Programme note
Joseph Haydn 1732-1809
Violin Concerto in C major, Hob VIIa:1
Allegro Moderato
Adagio
Finale: Presto
Unlike Mozart and Beethoven who were virtuosos and thus had an incentive to compose concertos to display their own talents, Haydn had a more pedestrian technique and obviously felt little need to explore the form of the concerto. Until he arrived at the court of Prince Esterházy in 1761, that is.
Prince Anton, and then his successor Prince Nicolaus, maintained an orchestra of considerable talent. The Leader of the orchestra, the Principal Cellist and First Horn were virtuosos in their own right. Haydn must have endeared himself to these peerless musicians, isolated as they were for weeks on end in the Esterházy Palace in sleepy Eisenstadt, when he wrote concertos expressly designed to display their talents before their princely employer. We have evidence of two, possibly three, violin concertos by Haydn. The one in C major was written for the Leader of the orchestra, Luigi Tomasini, probably in 1761.

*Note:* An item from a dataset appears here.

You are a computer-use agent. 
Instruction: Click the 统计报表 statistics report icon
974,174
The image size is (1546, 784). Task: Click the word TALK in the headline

The C major Concerto, with its alternating use of tutti (orchestral) and solo passages, is strongly reminiscent of the baroque concerto tradition. The first movement is spritely, making considerable use of the dotted rhythms typical of a French overture. The solo part is reminiscent of Vivaldi’s violin concertos with emphasis on a display of figurations and leaps from the soloist designed to impress. The slow movement requires the soloist to make his violin sing while in the Finale he must negotiate technically hellish passages and display an excellent spiccato bowing technique.
Clearly, from the evidence of this concerto, Tomasini was a superb violinist and fortunate to be ensconced in the same palace as the young Haydn who, in just a few more years, would be recognised in distant places as a musical talent to watch.